Assume that $G':\{0,1\}^{n-1}\to\{0,1\}^{m-1}$ is pseudorandom and $f':\{0,1\}^{n-1}\times \{0,1\}^{n-1}$ a one-way function. We construct the functions $f:\{0,1\}^n\to \{0,1\}^n$ and $G:\{0,1\}^n\to \{0,1\}^m$ as follows

$$f(x) = x_1f'(x_{2,\ldots,n}),\;\; G(x)=x_1G'(x_{2,\ldots,n}),$$

where $x_1$ denotes the first bit of the input and $x_{2,\ldots,n}$ the remaining bits. Clearly, $f$ is one-way and $G$ is a pseudorandom generator.
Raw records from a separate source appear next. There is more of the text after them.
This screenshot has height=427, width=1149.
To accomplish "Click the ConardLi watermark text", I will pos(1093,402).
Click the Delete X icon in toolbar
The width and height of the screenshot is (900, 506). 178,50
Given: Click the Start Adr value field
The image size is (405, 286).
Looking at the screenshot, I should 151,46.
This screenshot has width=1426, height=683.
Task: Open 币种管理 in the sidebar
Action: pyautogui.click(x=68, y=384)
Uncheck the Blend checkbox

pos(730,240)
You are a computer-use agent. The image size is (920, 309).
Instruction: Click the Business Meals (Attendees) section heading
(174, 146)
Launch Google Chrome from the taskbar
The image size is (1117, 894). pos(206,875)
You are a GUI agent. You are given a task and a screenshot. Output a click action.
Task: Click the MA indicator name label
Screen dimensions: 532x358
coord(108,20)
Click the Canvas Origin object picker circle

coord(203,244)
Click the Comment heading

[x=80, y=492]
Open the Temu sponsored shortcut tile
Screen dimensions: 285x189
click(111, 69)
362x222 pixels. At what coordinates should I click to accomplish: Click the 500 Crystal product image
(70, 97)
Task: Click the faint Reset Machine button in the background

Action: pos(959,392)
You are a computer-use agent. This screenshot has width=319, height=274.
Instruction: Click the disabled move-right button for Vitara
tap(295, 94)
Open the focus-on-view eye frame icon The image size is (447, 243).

As distributions, we then have

$$G(U_n) = U_1 G'(U_{n-1})$$

and

$$f(U_n) = U_1 f'(U_{n-1}).$$

It's then trivial to construct a distinguisher for $(f(U_n),G(U_n))$ and $(f(U_n),U_m)$. The distinguisher gets as input a pair $(x,y)$ and checks whether the bits $x_1=y_1$. If this holds it will return $1$ and if $x_1\neq y_1$ it returns $0$. If the input comes from $(f(U_n),G(U_n))$ we always return $1$ and in the other case we return $1$ by probability $1/2$. The distinguisher therefore has advantage $1/2$, so the distribution $(f(U_n),G(U_n))$ is clearly not pseudorandom.